His knife drives into my skin again, this time carving the letter Z without lifting the blade even once until he’s done. The burning pain is like nothing I’ve felt before. I can’t lift my head enough to see it clearly, but I feel my blood drip down my torso.
“You’re lying. Admit it was Creed Ferraro who killed my son, and I’ll stop.”
I don’t respond at all, which earns me a big capital A.
I close my eyes and clench my teeth for the next half hour or five minutes — however long it takes for him to carve Izaiah’s name into my flesh.
After he finishes the H, I’m shaking so badly, it’s hard to even take a breath. Emilio returns above me with a different tool. I’m not sure what it is until he shoves it into the I shape, and it sizzles.
Smoke rises into the air with the scent of my burning flesh right before the icy sting has me slipping into darkness.
Cree d
“He has her. Emilio has her!” I tell Dre and Tristan while clenching my fists and staring out the view of the busy, crowded city from my office window. Zara could be anywhere.
“We don’t know that yet,” Dre says.
“Then where the fuck else could she be?” I shout. “Gideon’s boat left the harbor an hour ago, and she wasn’t on it!”
“There are still plenty of places —”
“Shut the fuck up! I don’t want you to give me a list of places Zara could be. I want to know which of Emilio’s properties he took her to.”
I don’t have weeks like before to stake out each building and wait. Zara and my men don’t have that kind of time. Emilio is going to kill them and her for Izaiah’s death. He’s spent weeks searching for her, plotting his revenge.
I feel so fucking helpless, even more so than I did when Carmine bled out on the club floor. That night...at least I knew what had happened to him and why. But this...I can’t stand not knowing where Zara is or what he’s doing to her, wondering if I’m going to be too late.
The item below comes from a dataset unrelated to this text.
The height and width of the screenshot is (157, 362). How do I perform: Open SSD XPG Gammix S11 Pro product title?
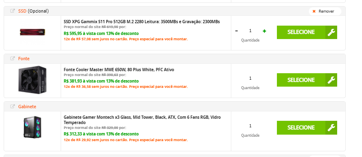click(142, 22)
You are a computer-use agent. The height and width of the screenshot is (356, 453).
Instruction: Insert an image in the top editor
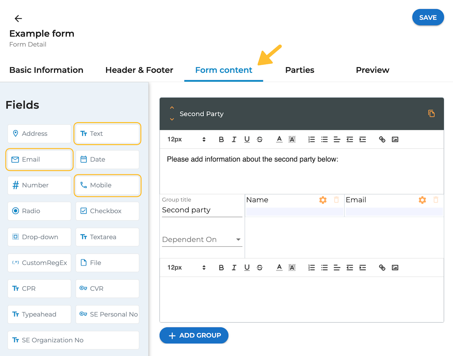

No, I can’t let myself think like that. I have to believe that she’s still alive, that she may be in agony, but she’ll be able to hold on until I find her.
We may not have spent much time together, but I love her and can’t bear the thought of losing her. Especially not to that son of a bitch.
Zara took a piece of me I can’t live without, a heart that I never knew I possessed because she’s had it this whole time.
The night she came to the club, it was fate. Carmine recognized it right then and there. I know now that I’m meant to be with Zara. My brother likely saved my life that night by giving me shit, convincing me to go talk to her.
And I’m glad I did, even though that decision meant Carmine dying alone instead of with me by his side .
That night in her apartment, I waited outside Zara’s window for her to turn on the shower before slipping inside. And like a pervert, I watched her as she threw her head back, washing her long hair and scrubbing her beautiful body clean.
Maybe Tristan was right, and it was love at first sight.
All I could think about in that moment was I’d give anything to be in the tub with her. When she got out of the shower wearing nothing but a towel and found me sitting on her sofa, well, it was hard to hold on to my anger instead of telling her whatever she wanted to hear to convince her to let me kiss her.
And then Izaiah put his knife to her throat and ripped that towel away when he didn’t deserve to be in the same room with her, much less be that close to her body, touching her.
Trying to push aside my emotions and think rationally, logically, I tell Tristan and Dre, “Get the list of Emilio’s properties. Send at least three of our men to every single one of them. They don’t leave until I give the order. Tell them to take listening devices, binoculars, whatever spy shit they have to look for Zara and the others.”
It may be impossible for me to be in twenty places at once, but I have the manpower to cover every property. If I asked them to sit on them for days, these men would because they’re loyal to me.
Pulling out my cell phone, I call Roscoe.
“What do you need?” the NYPD Commissioner asks, skipping the bullshit so we can get right to the point.
“I need you to trace a phone.”
“Okay. Text me the number. I’m driving right now, but I can pull over and run it when it comes through.”
“The number is Emilio Rovina’s,” I warn him, so he knows what he’s getting himself into.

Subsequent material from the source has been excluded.